Before joining Generali, Donnet was the CEO of the Asia-Pacific region for the AXA Group from 2006, CEO of AXA Japan from 2003, and CEO of AXA for Southern Europe, the Middle East, Canada, and Latin America from 2001. Likewise, he acted as CEO of AXA RE for two years, and AXA Assicurazioni for three years. In fact, he kicked off his insurance career with AXA in France in 1985.
Donnet is a member of the Group Management Committee (GMC) of Assicurazioni Generali. He was chairman of AXA Japan from 2006, and also spent two years as chairman of AXA RE and AXA Corporate Solutions over the course of his time with the firm. He is also a co-founder and partner of HLD Private Equity, as well as a certified member of the Institut des Actuaires Français.
In November 2018, Generali became the seventh major firm to stop insuring the construction of new coal plants and mines, and stop accepting coal companies as new clients.
Following strong pressure from NGOs, the Board of Generali adopted a new coal exit policy on November 09, joining the ranks of AXA, Allianz, Zurich, Swiss Re, Munich Re and SCOR in limiting insurance support for coal.
“Generali’s move shows that coal is increasingly becoming uninsurable. The majority of global insurance companies with the expertise to lead in assessing and underwriting new power plants have now committed to end or limit insurance for new coal projects,” said Lucie Pinson, European coordinator of the Unfriend Coal campaign.
Generali’s stance is stronger than some others in that it will turn away from new coal projects and new client companies. However, it for now doesn’t exclude the coverage of existing coal projects like the policies of Allianz, AXA and Zurich have done. The Italian insurer’s policy also contains another loophole, which allows it to insure the modernisation and retrofitting of coal power plants owned by existing clients.

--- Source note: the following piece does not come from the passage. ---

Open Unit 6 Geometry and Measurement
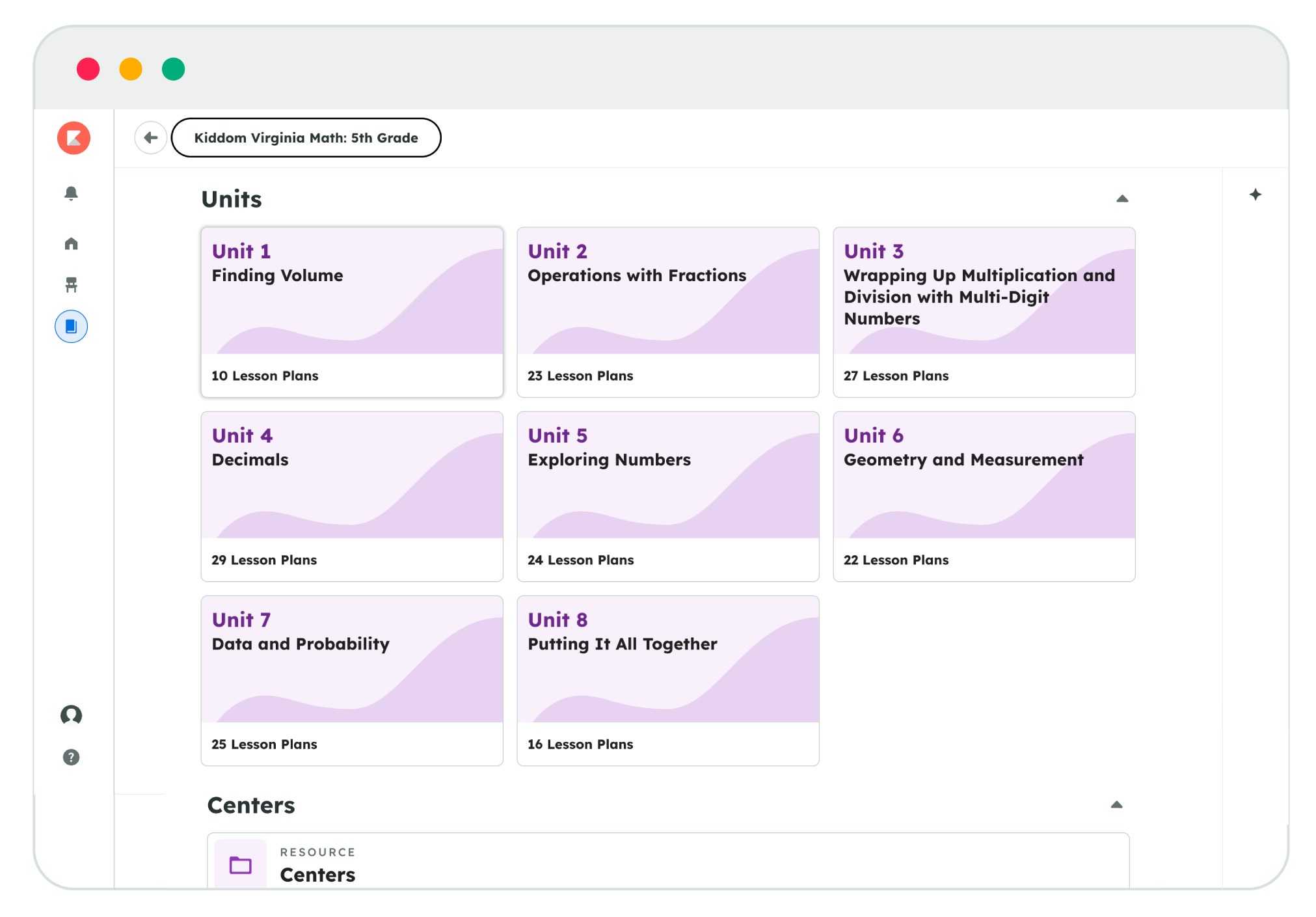 pos(984,496)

Greenpeace and the Unfriend Coal campaign have welcomed the new Generali policy as a sign that coal is increasingly becoming uninsurable. Greenpeace Italy climate campaigner, Luca Iacoboni, said: “With its new coal exclusion policy, Generali sent an important signal today: Coal is becoming uninsurable and should make room for the urgent energy transition towards 100% renewable energy.”
In 2021, Generali has updated its strategy for climate protection, extending the global insurer’s existing plan approved in 2018, by committing to significant action related to investment and underwriting activities – the company’s core businesses – and to a low-climate-impact future.
The company’s new goals, which were announced by Donnet, include:
- €8.5 billion to €9.5 billion in new green and sustainable investments between 2021 and 2025. This goal is in line with Generali’s previous target of €4.5 billion between 2019 and 2021, which it surpassed a year early. The group’s investments stood at €6 billion at the end of 2020.
- Increasingly restrictive exclusion criteria for the coal sector, moving toward a gradual but complete divestment in coal activities. The new strategy aims to completely phase out issuers who operate in the thermal coal sector in Organisation for Economic Cooperation and Development (OECD) member countries by 2030, and in the rest of the world by 2040.
- Gradual decarbonisation of the direct investment portfolio to reach carbon neutrality by 2050, consistent with the Paris Agreement’s goal to limit global warming to 1.5°C above preindustrial levels. As a 2025 intermediate target, the company intends to decrease carbon emissions for the corporate portfolio by 25% and will align its real estate portfolio to the 1.5°C pathway.